_TASK INSTRUCTIONS_.
For this exercise, report every line of the material that includes "agent".

*** RECORDS SHOWN Section Begins ***

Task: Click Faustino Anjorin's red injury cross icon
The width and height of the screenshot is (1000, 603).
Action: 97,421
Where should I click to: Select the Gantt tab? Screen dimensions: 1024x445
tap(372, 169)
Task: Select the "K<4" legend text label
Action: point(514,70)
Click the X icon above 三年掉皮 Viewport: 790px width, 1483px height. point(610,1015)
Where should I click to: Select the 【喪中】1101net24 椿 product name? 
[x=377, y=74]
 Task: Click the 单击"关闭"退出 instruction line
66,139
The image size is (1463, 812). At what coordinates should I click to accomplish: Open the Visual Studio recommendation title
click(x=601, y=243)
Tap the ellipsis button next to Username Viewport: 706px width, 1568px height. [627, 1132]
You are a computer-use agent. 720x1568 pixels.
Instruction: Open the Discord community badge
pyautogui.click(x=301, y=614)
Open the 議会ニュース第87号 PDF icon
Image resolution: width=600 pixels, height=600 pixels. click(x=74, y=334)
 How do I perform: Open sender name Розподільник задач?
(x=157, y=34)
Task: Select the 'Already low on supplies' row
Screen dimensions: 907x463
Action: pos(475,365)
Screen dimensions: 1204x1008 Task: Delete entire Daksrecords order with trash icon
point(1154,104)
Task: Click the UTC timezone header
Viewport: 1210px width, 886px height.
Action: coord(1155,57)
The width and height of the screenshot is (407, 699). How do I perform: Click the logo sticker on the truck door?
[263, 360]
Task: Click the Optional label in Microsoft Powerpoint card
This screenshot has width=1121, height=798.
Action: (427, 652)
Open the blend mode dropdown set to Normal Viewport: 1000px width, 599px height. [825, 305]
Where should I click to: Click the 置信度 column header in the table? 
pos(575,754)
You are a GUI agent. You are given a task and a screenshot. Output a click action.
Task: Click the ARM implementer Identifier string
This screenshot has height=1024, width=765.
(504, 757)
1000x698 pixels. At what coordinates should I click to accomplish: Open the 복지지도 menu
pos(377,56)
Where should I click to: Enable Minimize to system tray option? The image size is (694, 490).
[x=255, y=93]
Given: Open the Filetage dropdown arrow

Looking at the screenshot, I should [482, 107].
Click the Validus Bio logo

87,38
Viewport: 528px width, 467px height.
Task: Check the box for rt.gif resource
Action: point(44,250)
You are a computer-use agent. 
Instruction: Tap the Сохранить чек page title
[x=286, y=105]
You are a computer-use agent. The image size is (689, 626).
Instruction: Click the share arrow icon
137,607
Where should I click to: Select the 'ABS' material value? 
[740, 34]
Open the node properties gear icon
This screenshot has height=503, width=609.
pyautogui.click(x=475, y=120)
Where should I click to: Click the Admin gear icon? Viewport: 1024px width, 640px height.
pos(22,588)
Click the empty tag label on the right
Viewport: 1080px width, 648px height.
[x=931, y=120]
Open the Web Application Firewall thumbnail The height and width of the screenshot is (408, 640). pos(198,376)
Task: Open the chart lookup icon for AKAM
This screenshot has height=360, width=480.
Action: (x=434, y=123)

*** RECORDS SHOWN Section Ends ***

_RESULT_.
You are a computer-use agent. 720x1568 pixels.
You are a GUI agent. You are given a task and a screenshot. Output a click action.
You are a computer-use agent. 
You are a computer-use agent. The image size is (689, 626).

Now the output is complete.